[Records supplied — start]
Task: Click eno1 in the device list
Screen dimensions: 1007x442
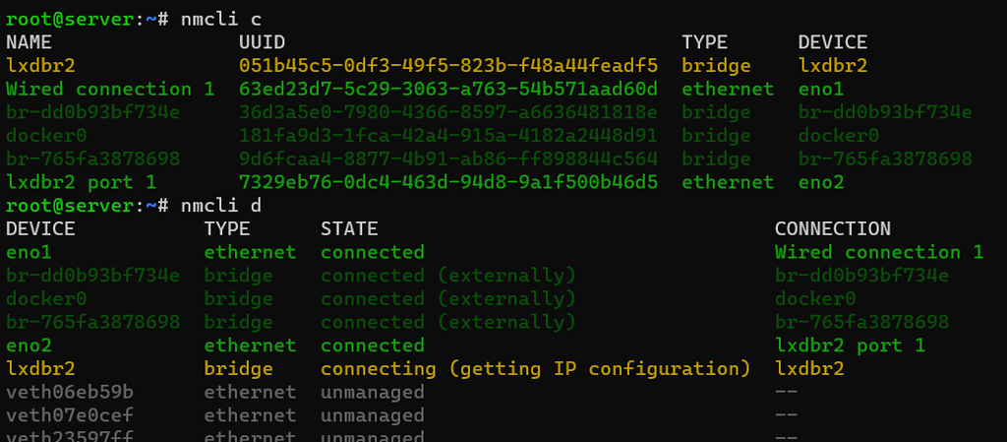Action: coord(29,252)
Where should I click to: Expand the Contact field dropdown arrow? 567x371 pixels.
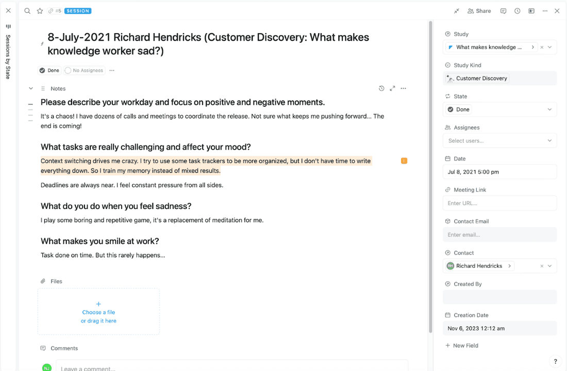[549, 266]
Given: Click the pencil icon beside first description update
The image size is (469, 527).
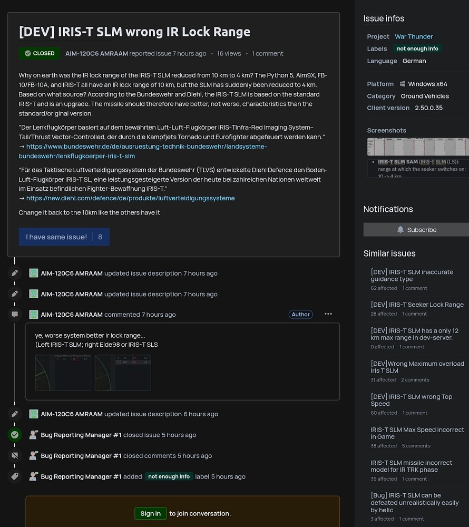Looking at the screenshot, I should tap(15, 273).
[Records supplied — finish]
▸ **What you should do**:
The entries above are to be restated verbatim, with no pictures carried over.

▸ **Result**:
Task: Click eno1 in the device list
Screen dimensions: 1007x442
Action: coord(29,252)
Where should I click to: Expand the Contact field dropdown arrow? 567x371 pixels.
[549, 266]
Given: Click the pencil icon beside first description update
The image size is (469, 527).
Looking at the screenshot, I should tap(15, 273).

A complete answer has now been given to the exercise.